<i18n dev> RFR: 8356978: Convert unicode sequences in Java source code to UTF-8 [v3]

Mon Jun 9 14:25:55 UTC 2025

On Mon, 9 Jun 2025 13:41:10 GMT, Magnus Ihse Bursie <ihse at openjdk.org> wrote:

>> After we converted the source base to be fully UTF-8, we do not need to use unicode sequences (like \u0123) in string literals. Sometimes, that might still make sense, as for control characters, non-breaking space, etc. But for strings that is supposed to be a coherent text in a language that needs non-ASCII parts of Unicode, this is not so. Instead, having the sequences makes the text just harder to read and edit. We have already removed several such sequences before, but some remains.
>
> Magnus Ihse Bursie has updated the pull request incrementally with one additional commit since the last revision:
> 
>   Reverting fixes in java.xml and jdk.jdi

src/demo/share/jfc/Stylepad/HelloWorld.java line 196:

> 194:             + "ασπαζον"
> 195:             + "ται υμα"
> 196:             + "ς!")

§ Challenges:
A. According to the review message, what did Magnus Ihse Bursie's additional commit revert?
B. Put the stretch of entries below, from the start of the entries through the line that contains "pos(975,28)", into a numbered list, leaving out blank lines and the pictures.

§ Dataset records:
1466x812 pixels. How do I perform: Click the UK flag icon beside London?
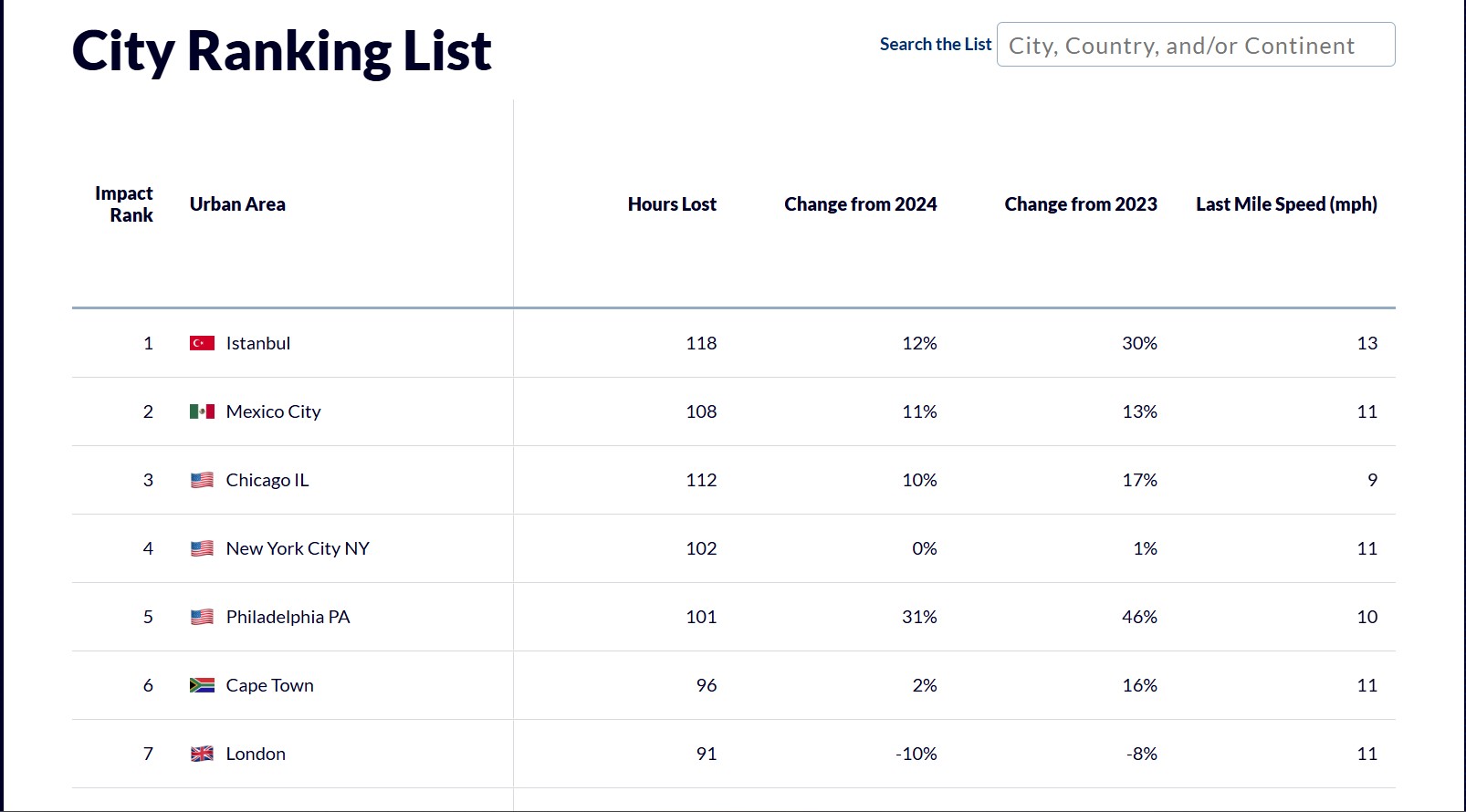202,754
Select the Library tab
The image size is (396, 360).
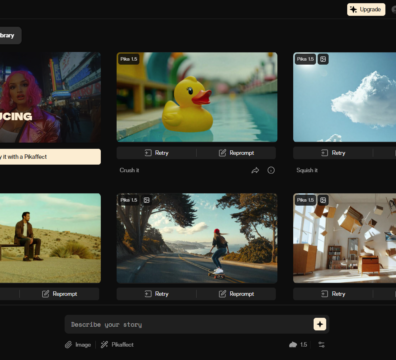click(x=7, y=35)
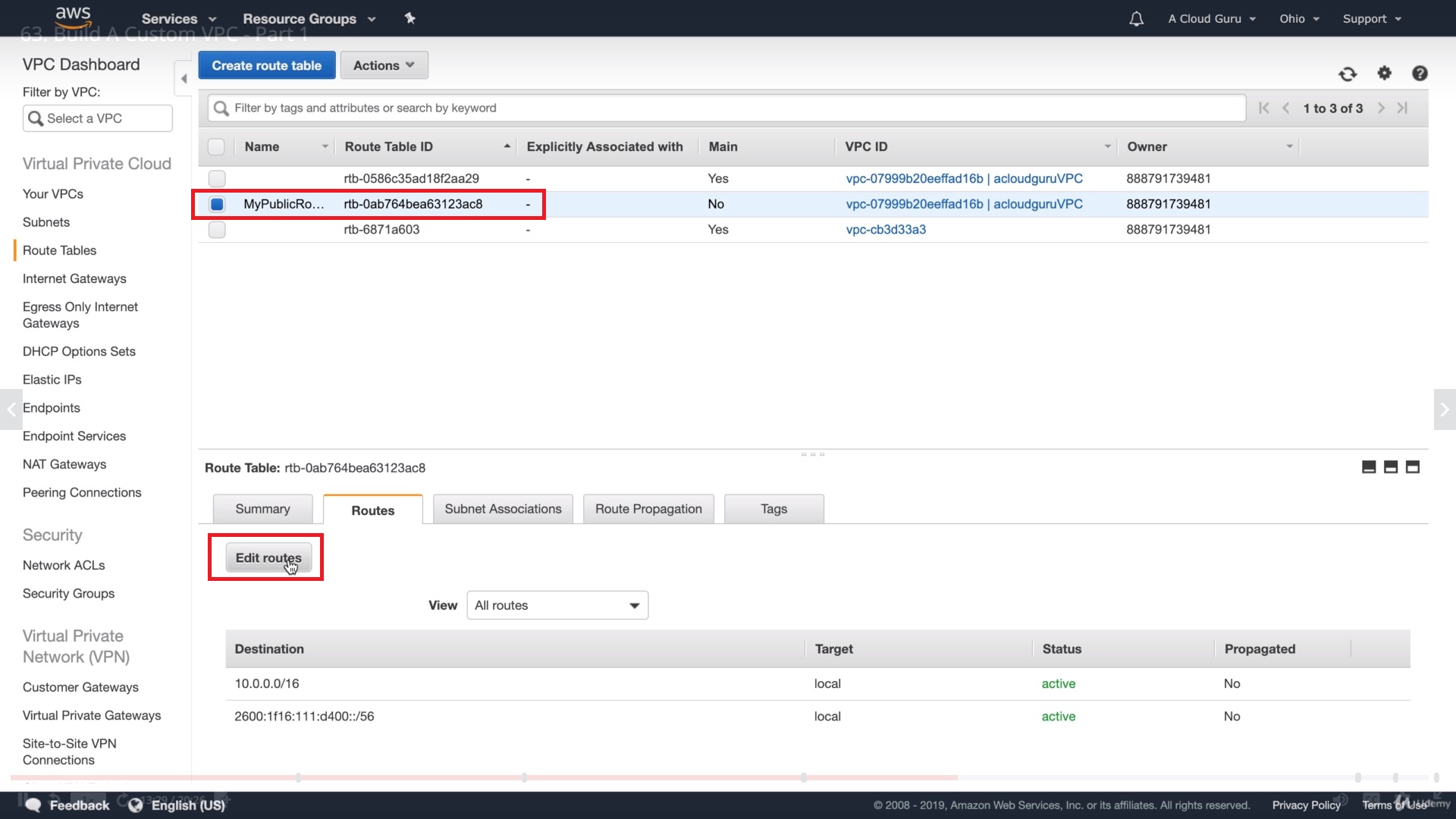Minimize the details pane with the leftmost layout icon

coord(1369,467)
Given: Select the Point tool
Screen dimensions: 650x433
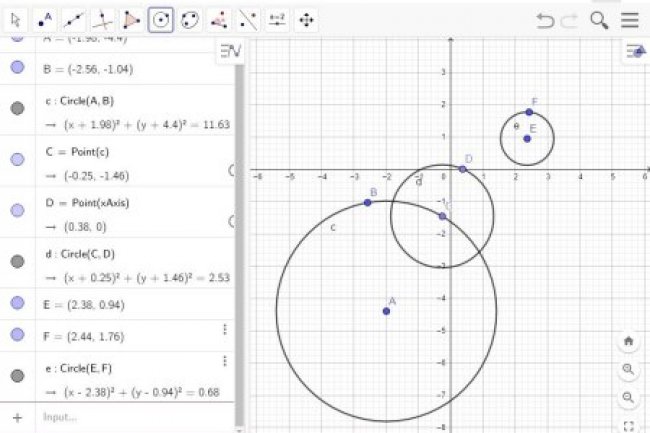Looking at the screenshot, I should 45,19.
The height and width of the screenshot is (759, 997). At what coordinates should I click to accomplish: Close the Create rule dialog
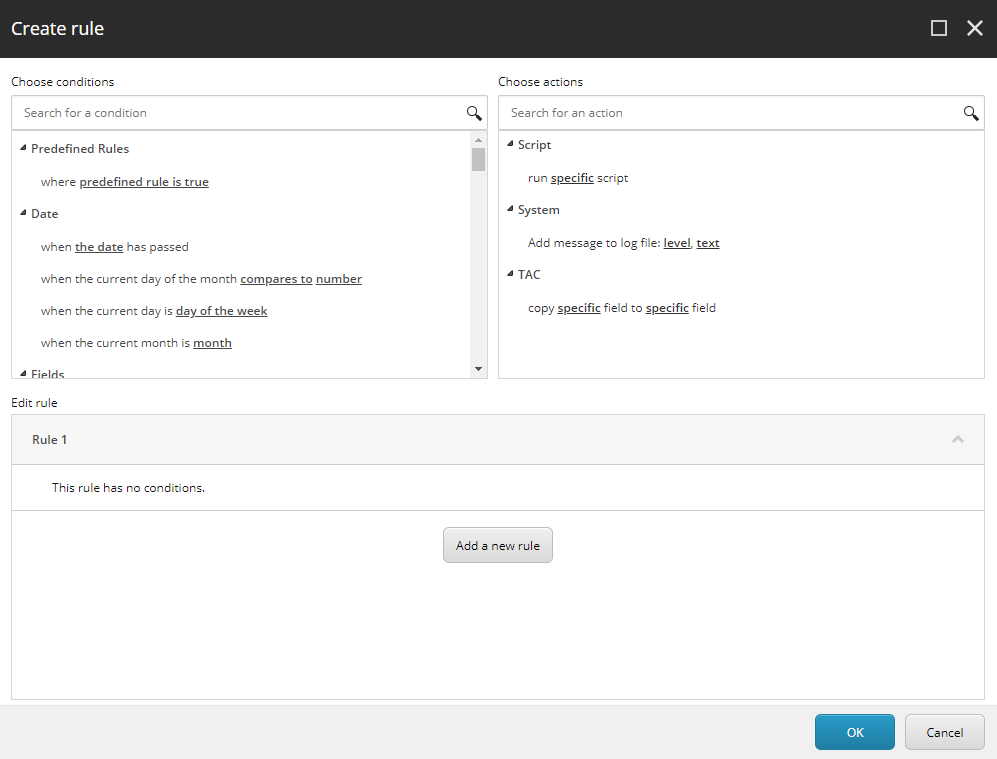pos(975,28)
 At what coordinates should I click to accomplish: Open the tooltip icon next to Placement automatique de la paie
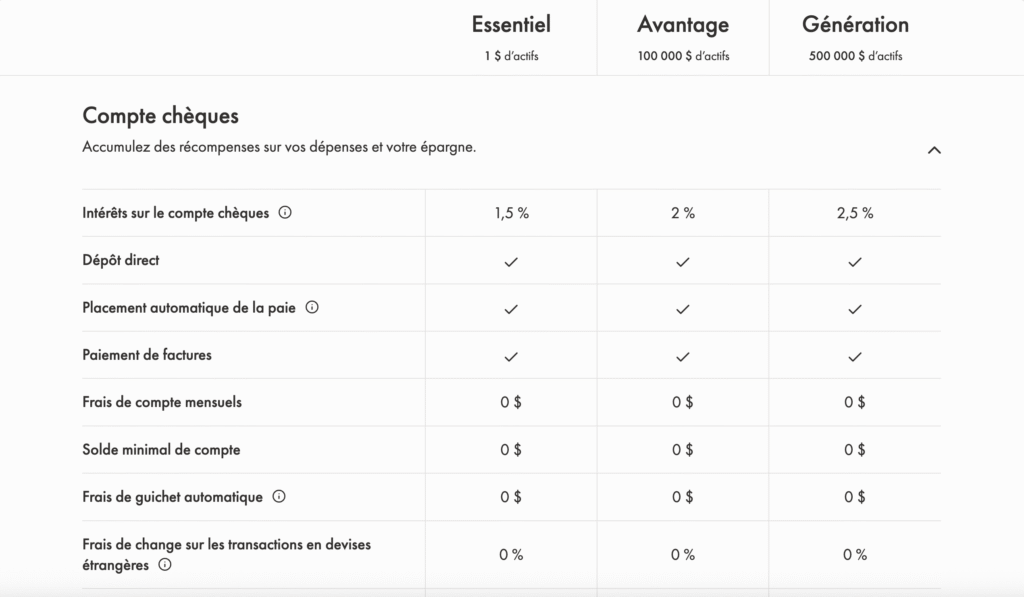click(x=312, y=308)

§ In response:
A. Fixes in java.xml and jdk.jdi.

B.
1. 1466x812 pixels. How do I perform: Click the UK flag icon beside London?
2. 202,754
3. Select the Library tab
4. The image size is (396, 360).
5. click(x=7, y=35)
6. Minimize the details pane with the leftmost layout icon
7. coord(1369,467)
8. Given: Select the Point tool
9. Screen dimensions: 650x433
10. Looking at the screenshot, I should 45,19.
11. The height and width of the screenshot is (759, 997). At what coordinates should I click to accomplish: Close the Create rule dialog
12. pos(975,28)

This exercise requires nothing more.